■ Work request ■
Could you copy the records below exactly, leaving out any pictures they include?

■ Raw data ■
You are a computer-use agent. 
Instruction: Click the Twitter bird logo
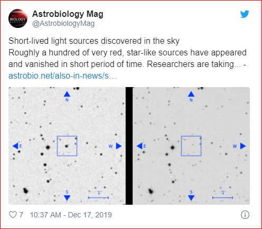click(x=245, y=14)
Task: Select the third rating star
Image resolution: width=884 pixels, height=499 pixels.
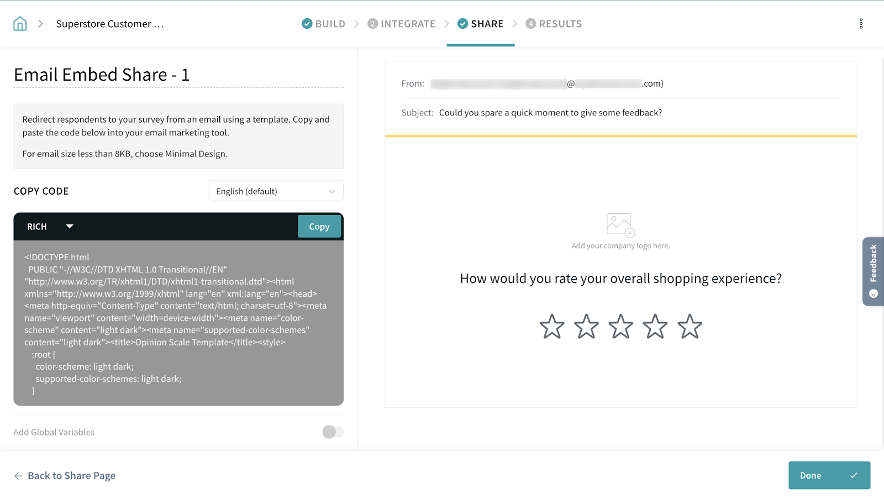Action: (620, 327)
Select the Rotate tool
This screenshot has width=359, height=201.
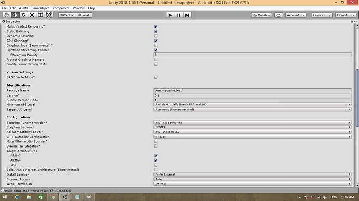pos(23,15)
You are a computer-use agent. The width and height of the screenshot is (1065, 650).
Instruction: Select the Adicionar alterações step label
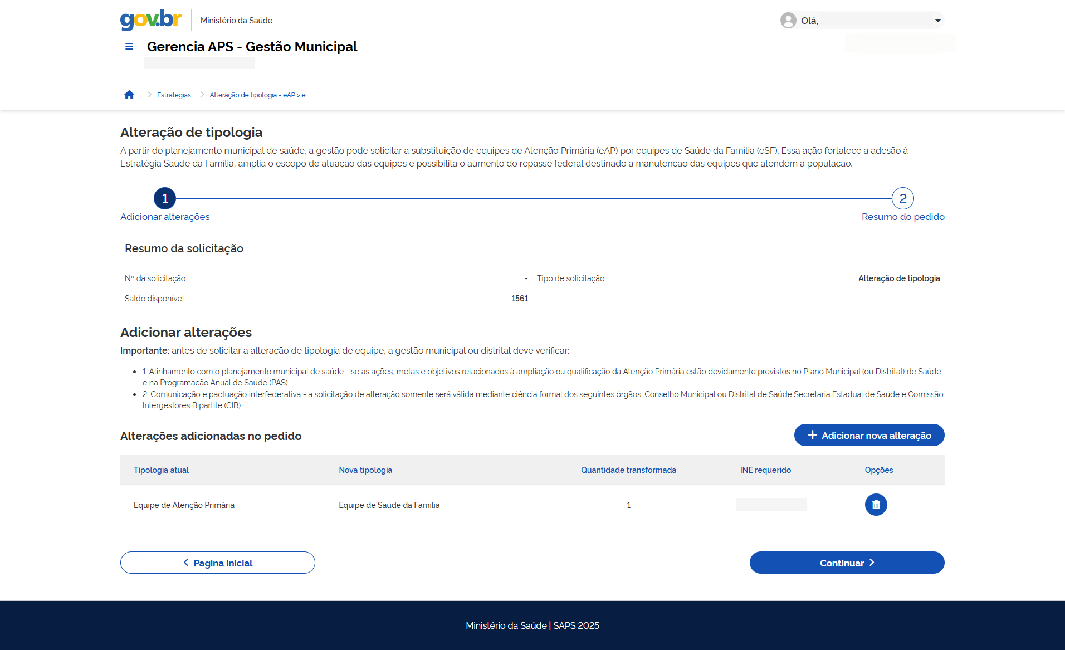click(x=165, y=217)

■ Final answer ■
You are a computer-use agent. 
Instruction: Click the Twitter bird logo
click(x=245, y=14)
Task: Select the third rating star
Image resolution: width=884 pixels, height=499 pixels.
Action: (620, 327)
Select the Rotate tool
This screenshot has width=359, height=201.
pos(23,15)
You are a computer-use agent. The width and height of the screenshot is (1065, 650).
Instruction: Select the Adicionar alterações step label
click(x=165, y=217)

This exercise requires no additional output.